— start Dataset content —

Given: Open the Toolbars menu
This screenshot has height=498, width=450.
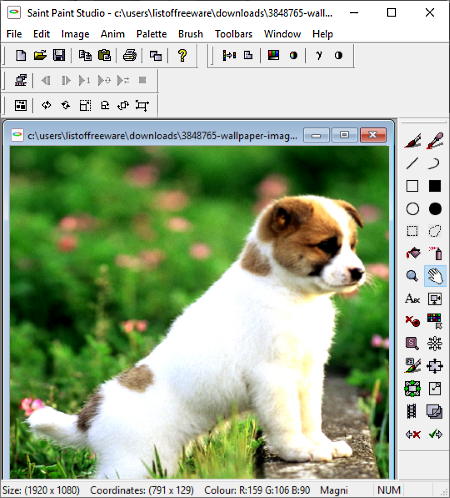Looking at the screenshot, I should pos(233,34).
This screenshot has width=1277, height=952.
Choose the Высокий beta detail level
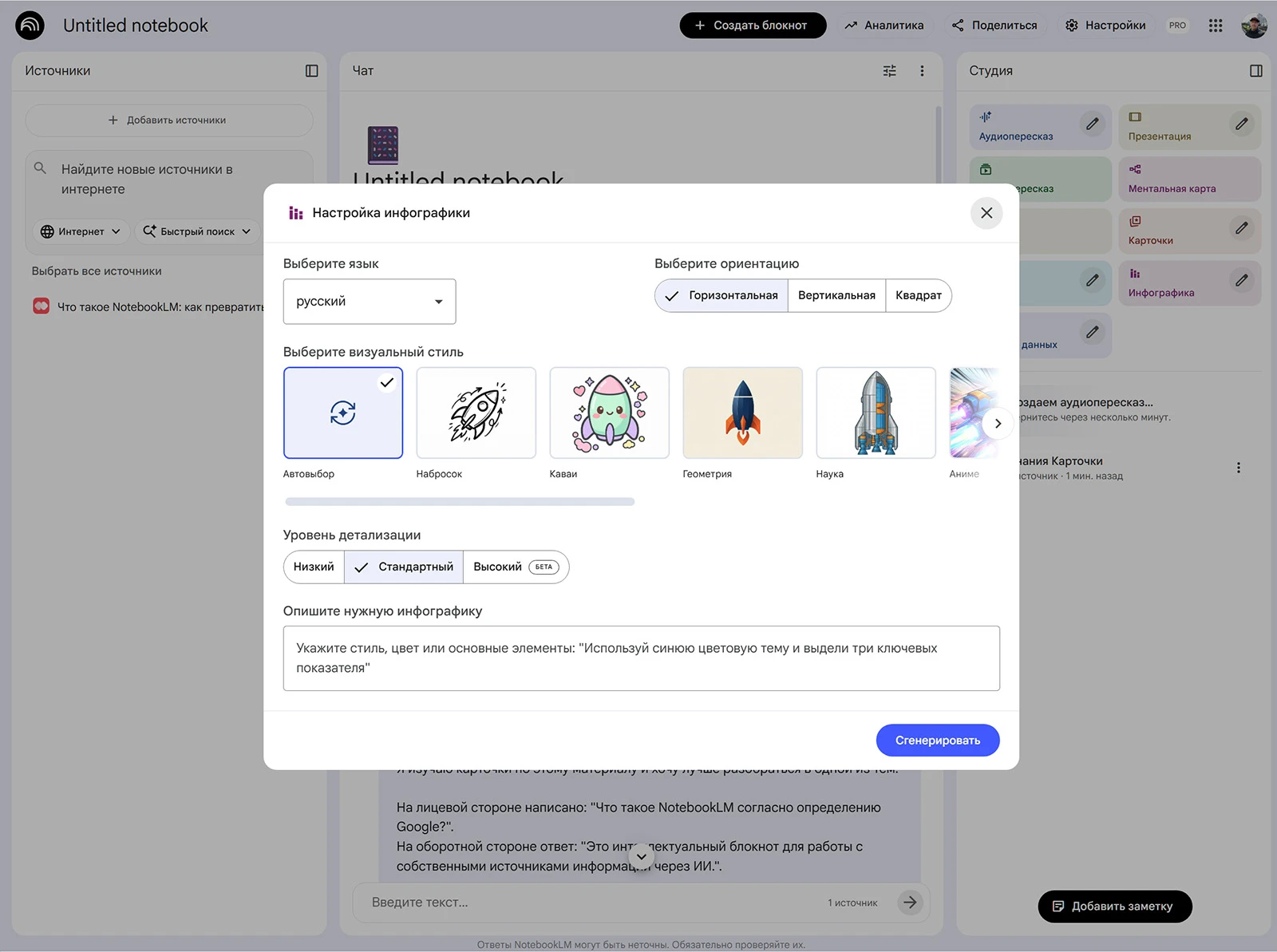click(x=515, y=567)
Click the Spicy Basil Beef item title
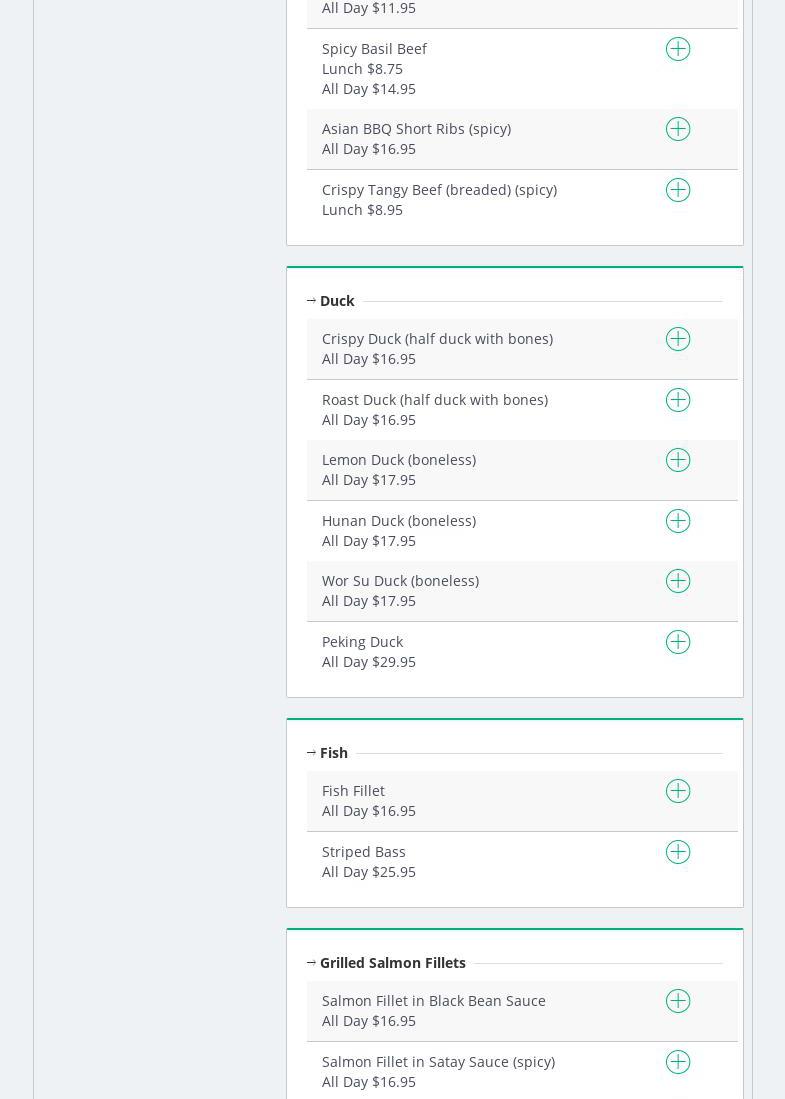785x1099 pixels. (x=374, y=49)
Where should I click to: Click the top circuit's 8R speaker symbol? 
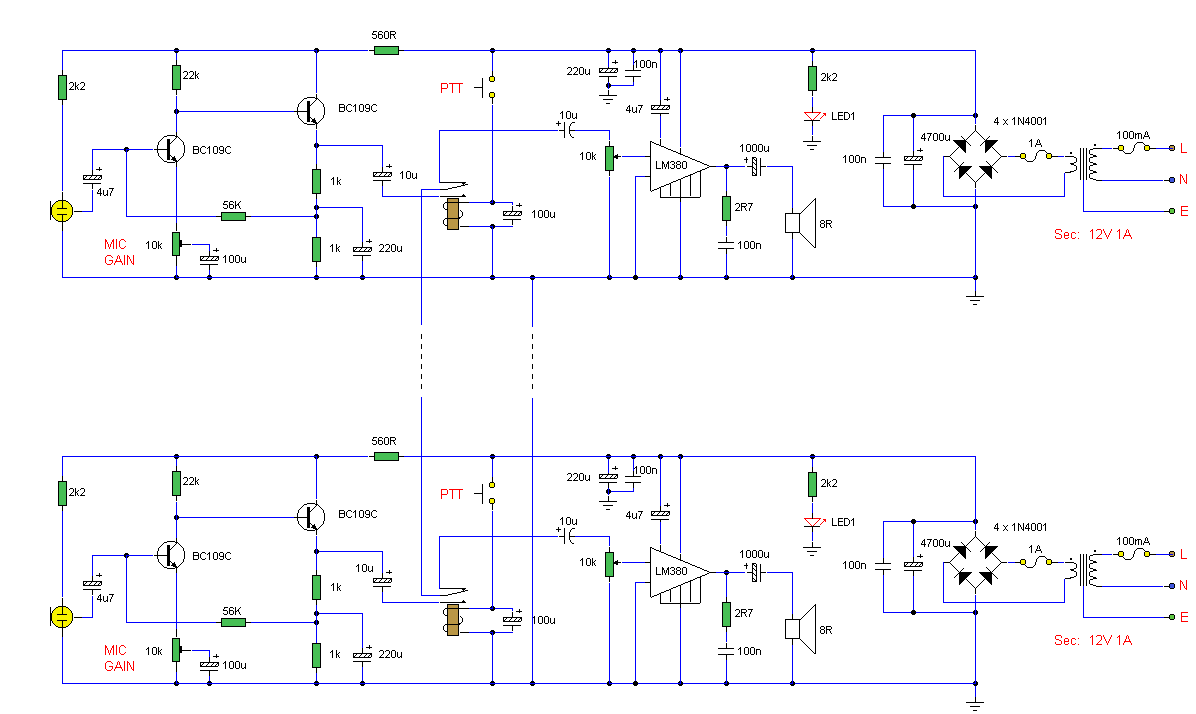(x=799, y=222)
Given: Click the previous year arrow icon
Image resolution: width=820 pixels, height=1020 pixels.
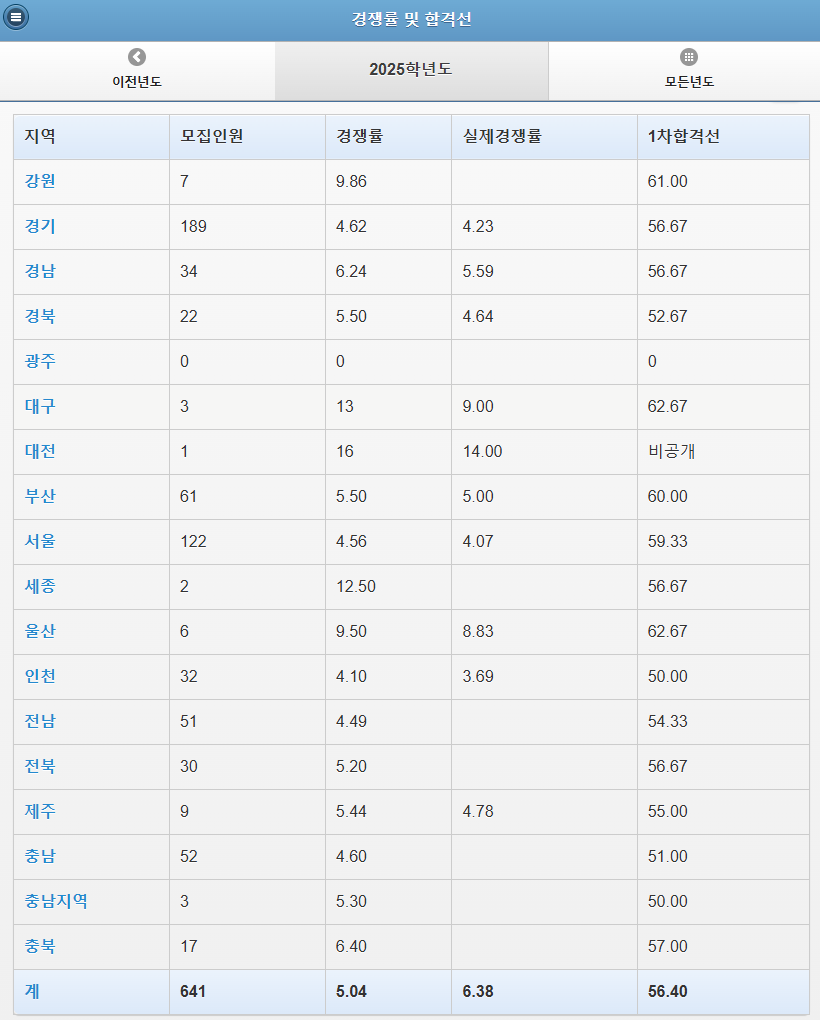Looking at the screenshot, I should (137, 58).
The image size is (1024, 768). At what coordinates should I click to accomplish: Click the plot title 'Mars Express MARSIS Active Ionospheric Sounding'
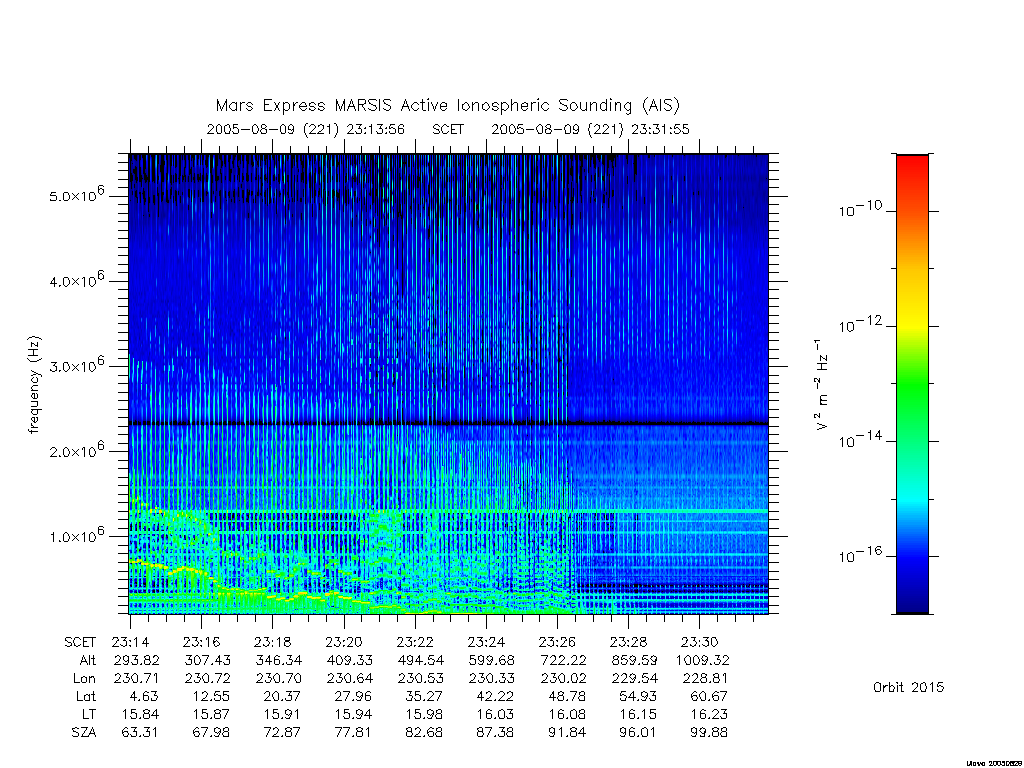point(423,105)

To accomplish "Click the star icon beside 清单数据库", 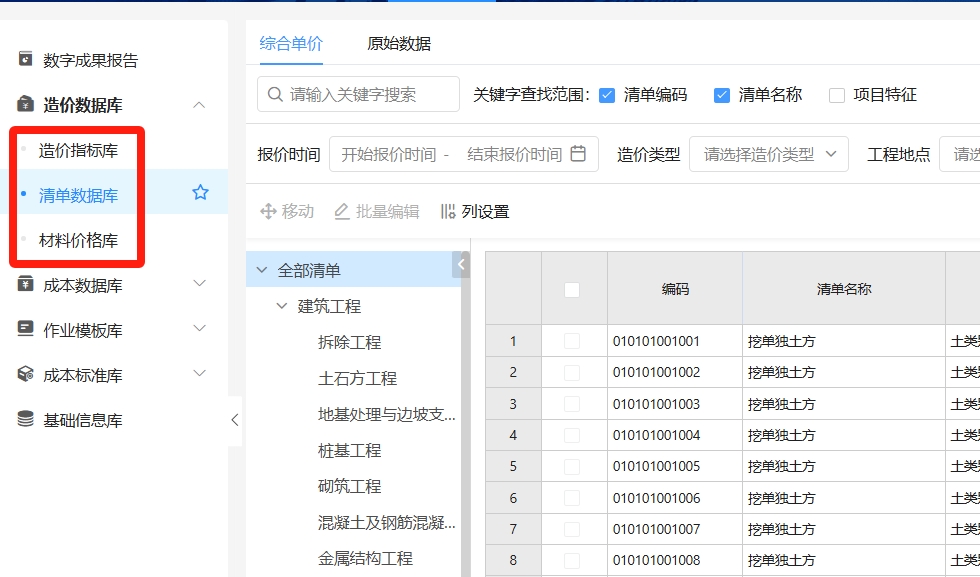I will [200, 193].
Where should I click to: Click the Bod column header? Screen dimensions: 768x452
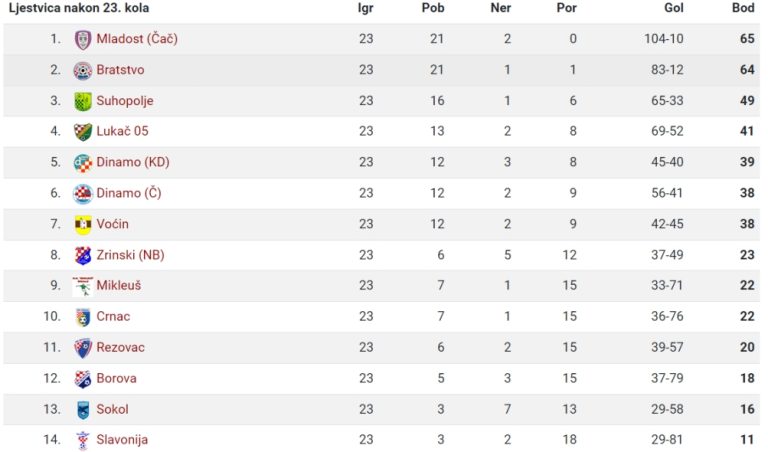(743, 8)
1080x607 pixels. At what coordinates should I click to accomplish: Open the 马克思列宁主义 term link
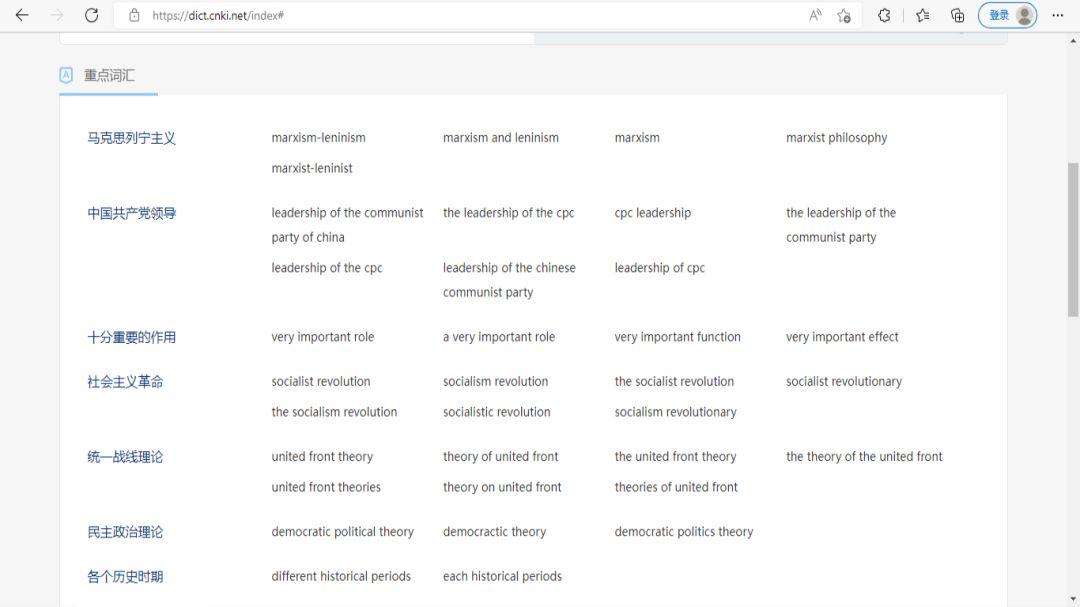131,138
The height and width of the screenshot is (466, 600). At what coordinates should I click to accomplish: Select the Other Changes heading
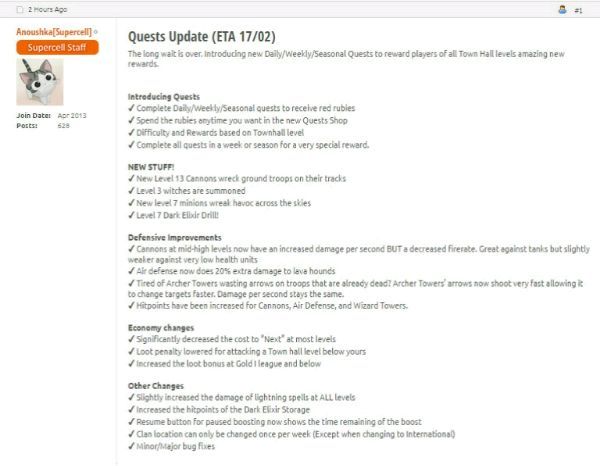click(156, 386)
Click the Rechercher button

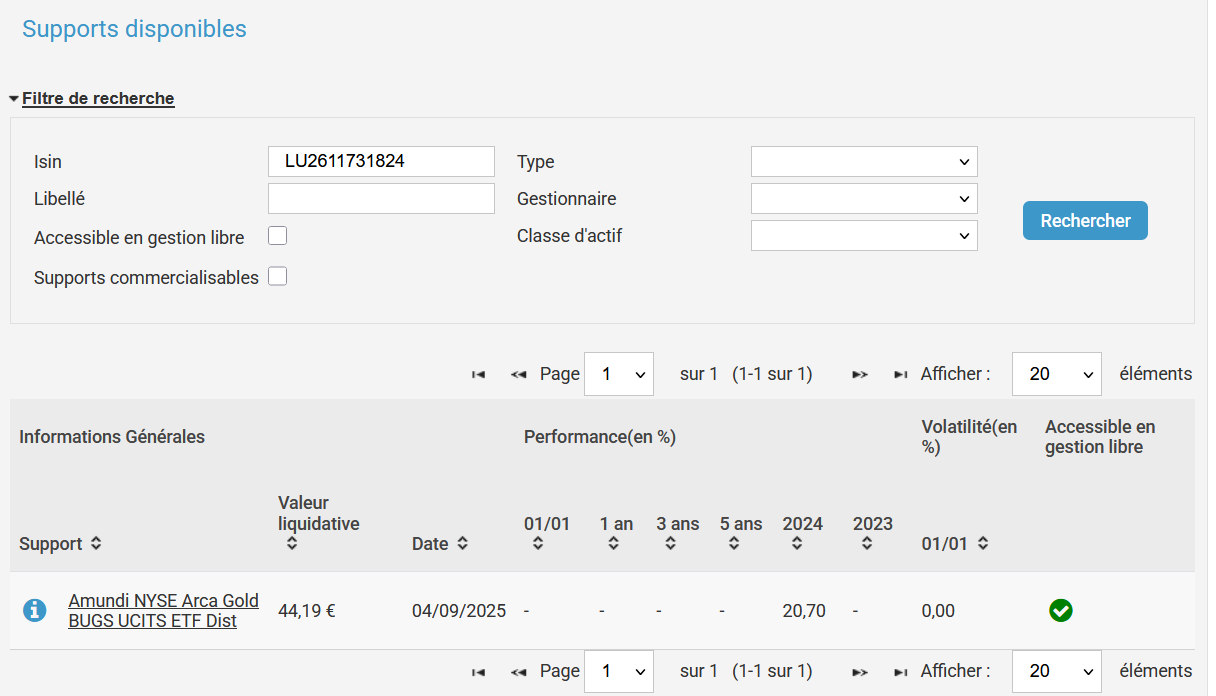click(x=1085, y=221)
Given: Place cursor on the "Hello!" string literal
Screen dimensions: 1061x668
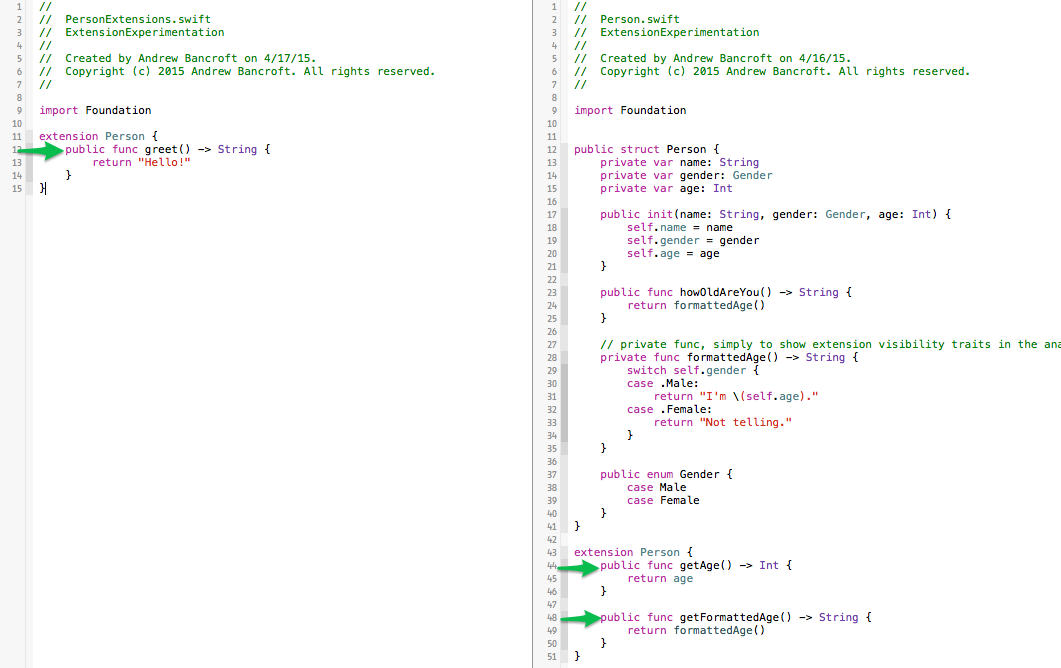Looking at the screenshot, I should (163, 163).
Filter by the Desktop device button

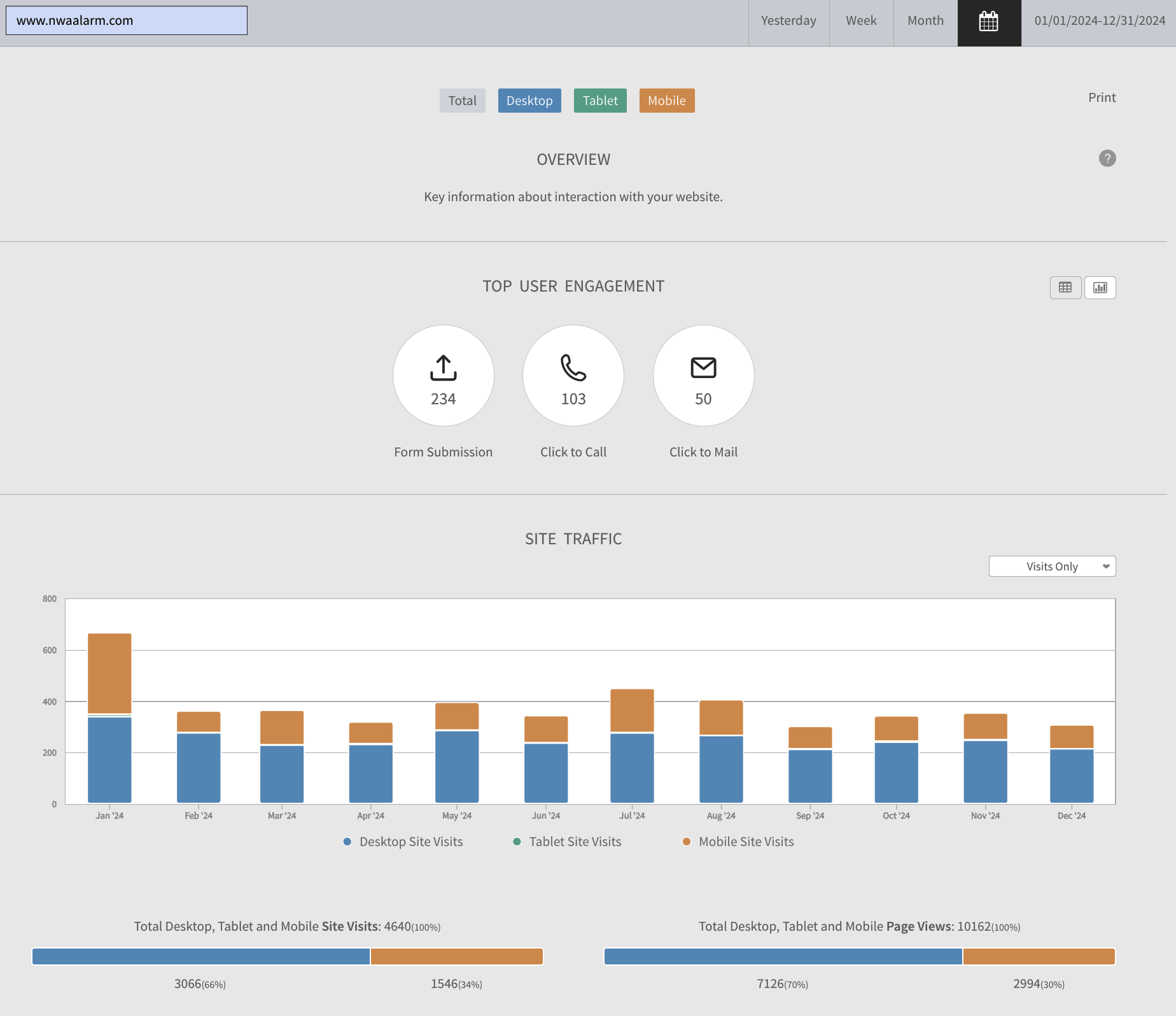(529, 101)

— end Dataset content —

[Given request] Extract every line of the records that contains the string "what", matching its case exactly.

[Solution for this task]
The image size is (1024, 768). At what coordinates should I click to accomplish: Click the plot title 'Mars Express MARSIS Active Ionospheric Sounding'
1080x607 pixels. At what coordinates should I click to accomplish: Open the 马克思列宁主义 term link
The height and width of the screenshot is (466, 600). At what coordinates should I click to accomplish: Select the Other Changes heading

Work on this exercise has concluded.